JAKARTA, LOMBOKTODAY.ID – Komite IV DPD RI melaksanakan kegiatan kunjungan kerja (Kunker) dalam rangka menindaklanjuti ikhtisar hasil pemeriksaan BPK RI semester I tahun 2024 di Provinsi Jawa Barat (Jabar).
Selaku Koordinator Tim Kunker Komite IV DPD RI ke BPK RI Provinsi Jabar, Jihan Fahira memberikan sambutan dengan menyampaikan bahwa DPD RI dan BPK RI dalam melaksanakan fungsi pengawasan, mempunyai hubungan fungsional secara timbal balik, yaitu hasil pemeriksaan yang dilakukan oleh BPK RI merupakan bahan bagi DPD RI untuk melaksanakan fungsi pengawasan. ‘’DPD RI dalam melaksanakan fungsi pengawasan dapat meminta kepada BPK RI untuk melakukan suatu tindakan tertentu sesuai dengan kebutuhan pemeriksaan,’’ kata Jihan Fahira.

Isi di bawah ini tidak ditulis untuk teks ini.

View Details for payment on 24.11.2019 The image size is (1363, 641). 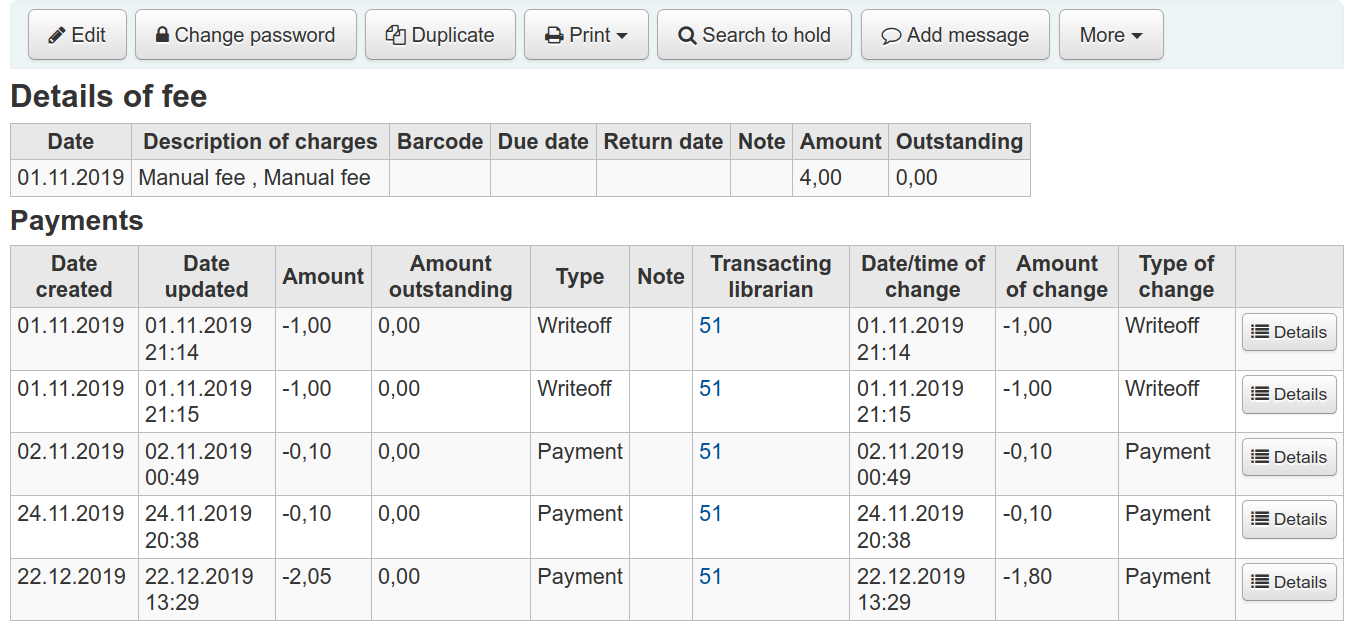point(1288,520)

Wakil Ketua Komite IV DPD RI, Novita Annakota dalam sambutannya menyebutkan bahwa untuk Provinsi Jabar, BPK RI telah memeriksa sebanyak 28 LKPD tahun 2023 yaitu 1 LKPD Provinsi Jawa Barat dan 27 LKPD Kabupaten/Kota di Provinsi Jabar. LKPD Provinsi Jabar telah memperoleh opini WTP 13 kali berturut-turut. Dari 28 LKPD 2023 di Provinsi Jabar yang diperiksa oleh BPK, terdapat 4 (empat) LKPD yang memperoleh opini WDP. Satu LKPD mengalami kenaikan opini dari WDP menjadi WTP yaitu LKPD Kabupaten Bekasi.
‘’Komite IV DPD RI ingin mengetahui kendala yang dihadapi BUMN dalam pengelolaan keuangan negara. Adanya informasi tersebut menjadi bahan dalam menyusun pertimbangan APBN sesuai kewenangan Undang-Undang yang akan disampaikan kepada DPR RI dan Pemerintah,’’ kata Novita.
Kepala Perwakilan BPK RI Provinsi Jabar, Widhi Widayat menyatakan bahwa terdapat empat hal yang menjadi penyebab peningkatan jumlah rekomendasi yang tidak dapat ditindaklanjuti, yakni perubahan struktur organisasi, perubahan regulasi, adanya putusan hukum yang berbeda dengan rekomendasi BPK, dan keadaan kahar.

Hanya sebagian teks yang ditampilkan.